Since its discovery in 1989, there have been several goals related to hepatitis C. One, cleaning up the blood supply, has been successfully reached in the United States. An ongoing goal is educating high-risk people and another goal, treatment success, is dependent on identifying people who are infected.
“Many people don’t know of their infection until they already have severe liver damage,” Rice said. “Less than 50% of people with hepatitis C know that they have it.”
As for research of hepatitis C, there are challenges. The first is that the virus is difficult to replicate in cell cultures. The ideal model for research is the chimpanzee model, which is the most important model for all hepatitis viruses.

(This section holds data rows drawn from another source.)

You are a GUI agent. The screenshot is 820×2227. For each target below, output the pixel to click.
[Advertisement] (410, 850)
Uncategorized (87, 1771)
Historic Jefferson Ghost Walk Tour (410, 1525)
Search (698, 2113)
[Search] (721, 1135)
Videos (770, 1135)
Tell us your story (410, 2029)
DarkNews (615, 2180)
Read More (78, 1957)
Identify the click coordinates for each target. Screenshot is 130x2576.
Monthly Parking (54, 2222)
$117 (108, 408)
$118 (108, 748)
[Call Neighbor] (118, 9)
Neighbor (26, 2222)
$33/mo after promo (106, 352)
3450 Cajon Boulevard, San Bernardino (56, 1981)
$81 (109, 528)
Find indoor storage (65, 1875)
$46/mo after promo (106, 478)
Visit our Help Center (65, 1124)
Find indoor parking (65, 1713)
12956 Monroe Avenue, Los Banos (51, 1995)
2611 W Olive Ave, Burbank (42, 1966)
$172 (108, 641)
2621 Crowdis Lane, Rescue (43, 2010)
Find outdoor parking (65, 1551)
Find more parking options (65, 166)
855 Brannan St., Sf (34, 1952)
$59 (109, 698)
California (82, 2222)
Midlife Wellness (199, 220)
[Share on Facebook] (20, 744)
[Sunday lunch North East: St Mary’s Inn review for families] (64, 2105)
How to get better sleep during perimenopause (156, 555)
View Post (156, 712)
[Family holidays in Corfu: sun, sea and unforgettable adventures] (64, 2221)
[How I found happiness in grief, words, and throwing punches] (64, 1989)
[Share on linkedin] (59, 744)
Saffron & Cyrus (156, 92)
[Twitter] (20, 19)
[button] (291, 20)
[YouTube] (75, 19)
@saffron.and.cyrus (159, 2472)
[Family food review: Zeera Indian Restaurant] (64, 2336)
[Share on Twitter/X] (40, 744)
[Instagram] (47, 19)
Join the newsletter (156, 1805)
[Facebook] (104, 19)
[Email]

The problem is that it is very difficult and expensive to work with.
There is not yet a small animal model that is ideal for researching the virus.
Despite these challenges, the good news is that successful treatment does represent a cure in most cases, Rice said. Sustained virologic response is defined as having undetectable virus at 6 months after treatment. In 95% of the cases that achieve that, the response is durable.
Treatment for hepatitis C has also improved since interferon alfa was approved by the FDA for treatment. The addition of ribavirin to interferon significantly improved the rate sustained virologic response, though alone, ribavirin had no effect. Later, the introduction of pegylated interferon also demonstrated a benefit.
Within the past year, the most significant addition to the treatment armamentarium has been protease inhibitors, boceprevir (Victrelis, Merck) and telaprevir (Incivek, Vertex).
However, although we are approaching a 75% cure rate with the protease inhibitors, they are associated with adverse effects. Patients who are receiving these therapies, along with pegylated interferon and ribavirin, are often hospitalized, Rice said. The drugs are also expensive.
“We’re at a stage where we have good proof of concept that these antivirals can improve therapy, but we still have a long way to go,” Rice said.
Eventually, the goal is to find treatment regimens that do not include pegylated interferon, and if possible, regimens that include neither pegylated interferon or ribavirin, Rice said. One promising option is the combination of daclatasvir (Bristol-Myers Squibb) and GS-7977 (Gilead), which resulted in a cure rate of 100% just 4 weeks after going off treatment, according to a study presented at the European Association for the Study of Liver Disease this year.
“This is very exciting,” Rice said. “We’ve gone from the mystery virus discovered in the mid-80s, to having diagnostics in place in the early 90s, and now approaching a 75% cure. The question is how do we get to a 100% cure? This is the ultimate goal.”
For more information:
Rice C. Emerging New Issues in the Management of Hepatitis C Infection. Presented at: 52nd ICAAC; Sept. 9-12, 2012; San Francisco.
Disclosure: Dr. Rice reports financial relationships with Apath, Bristol-Myers Squibb, Genentech, GlaxoSmithKline, iTherX, Merck, Novartis and Vertex Pharmaceuticals.